I flick through the dozens of books to be sure I am doing the right thing. I have just had – in the last few minutes – a half dozen people trying to sell me hash. I am not a drug taker as a rule and so do not need to make this decision in an altered space. But suddenly I understand the dynamics of a lot of really bad decisions being made by hundreds, if not thousands of people.
I had walked into maybe a dozen tattoo studios throughout Nepal but each place kind of screamed at me “not here”. It has taken a long time but I have learned to listen to that voice.
So I find myself in Kathmandu and feel a need to mark this period in my life; a period of radical reassessment, of self reflection, of coming of age; of achieving balance. And I know what I need to do.
I completely understand that tattoo virgins won’t ever understand this. And power to them. But I am driven. I need to mark this period in my life. It is about me and no-one else so I don’t care if another human being ever sees what I am about to do to my body.
I pick the perfect image. It is identical to a charm a dear friend gave me a few months before; it is a metaphor for my recent past – the tree of life! And it is beautiful. Intricate (read painful), but quite perfect. I tell the artist the word I want written underneath it. It is a direct translation of an English word. He suggests a Nepalese version which has greater meaning. I call my Nepali host to make sure I am not about to deface my body with a word which is frankly, having a laugh at my expense. He assures me it is in line with where my head is at.
So I agree, checking first and foremost we are dealing with clean needles, clean ink. The pain is, well, what one experiences getting a tattoo.
But then there is a brilliant distraction. In walk two really young people, maybe 20 or so. They have a German accent and are walking with a swagger. They are young and wearing US basketball outfits right down to the backwards cap. They make me laugh. He is a tattoo veteran. She has never had a tattoo and, at maybe 20, is keen to enter the fold.
She decides to get a love heart on the middle finger of each hand. One will be filled in, the other not. I am wincing in pain as the tree of life is inked into my body, but I am also fascinated by the sideshow of this young, supercool, serious attitude woman, getting her first tattoo. The outline of the heart on her first finger goes well. I can channel the pain I am feeling as my own tattoo takes shape, into sheer curiosity at this very young woman wanting to impress her boyfriend.
But then the artist starts working on the second love heart.

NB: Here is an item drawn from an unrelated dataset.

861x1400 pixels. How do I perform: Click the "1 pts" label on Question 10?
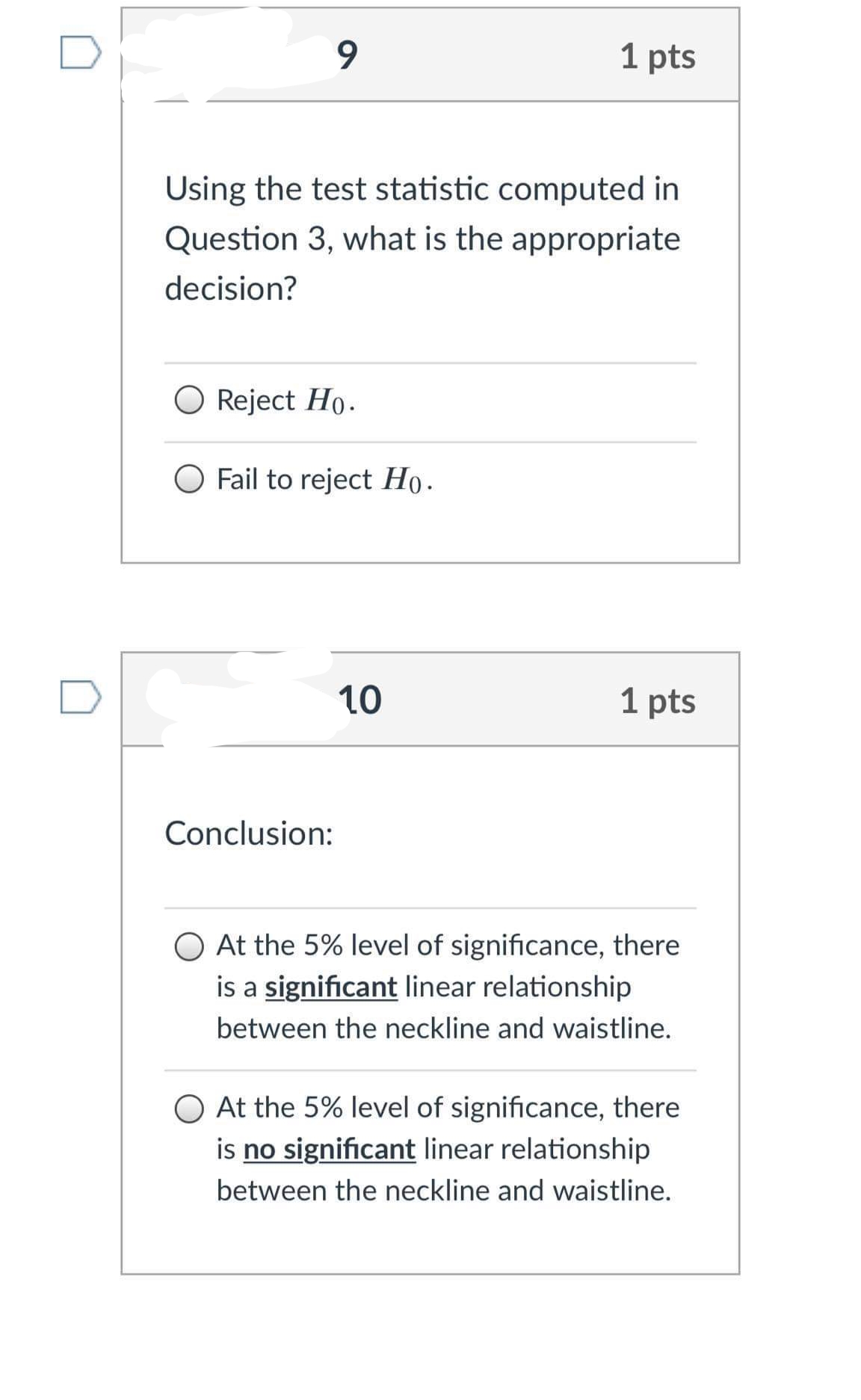coord(658,700)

It is literally a matter of seconds before our über-cool tattoo virgin passes out; literally. One second she is sitting being tattooed, the next she is on the ground unconscious. The staff try not to laugh. Her boyfriend looks disgusted, embarrassed and concerned all at the same time. I am in enormous pain but boastful I am still conscious yet concerned this young woman is literally unconscious.
Clearly the staff here are used to this. They have been doing this gig for a long time. I am totally pedestrian by comparison. We all share a kind of uncomfortable chuckle, and I feel further emboldened. Sure, I don’t need to take my tattoo to the next level, but I am pretty impressed with myself nevertheless. I have trekked the Himalayas, I have been on the most terrifying bus rides ever, I have quit my job and taken off to Nepal on a whim. I can handle a tattoo in Kathmandu. This woman’s unconsciousness curiously, perhaps uncomfortably, emboldens me, and I gather strength and grit my teeth while the artist finishes my tattoo.

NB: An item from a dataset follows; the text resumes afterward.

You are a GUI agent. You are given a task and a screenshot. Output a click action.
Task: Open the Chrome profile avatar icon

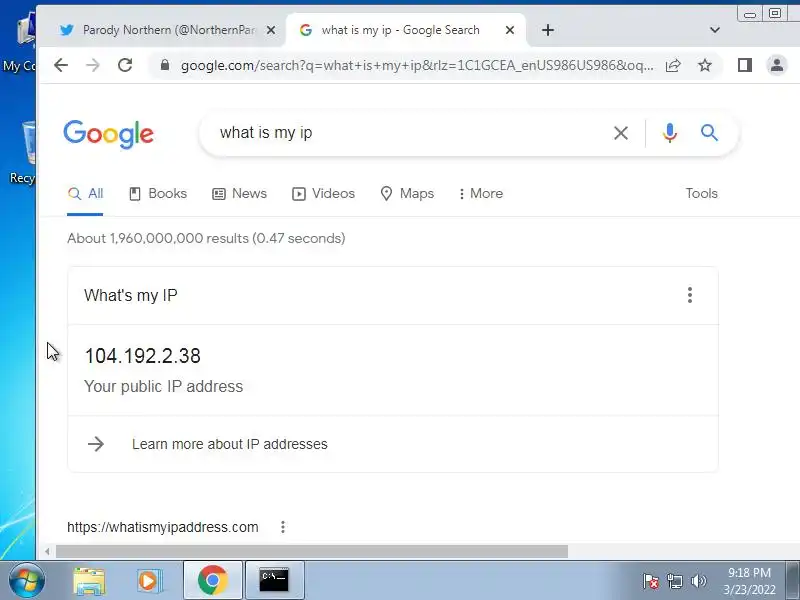pos(777,65)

There are maybe only half a dozen people who have seen my tattoo since I returned to the corporate world. Even fewer know what the Nepali word is and it’s meaning. And I like that.
We are built of so many facets. We are not one person, we are many and only gradually reveal ourselves to those we trust.
I like that. It is not withholding who I am. It is taking my time to decide who I share that with.
And always in the back of my head I wonder, did the baseball cap German woman follow through or is she wandering around with half a tattoo? I like the metaphor – each person’s journey is so individual and so intimate.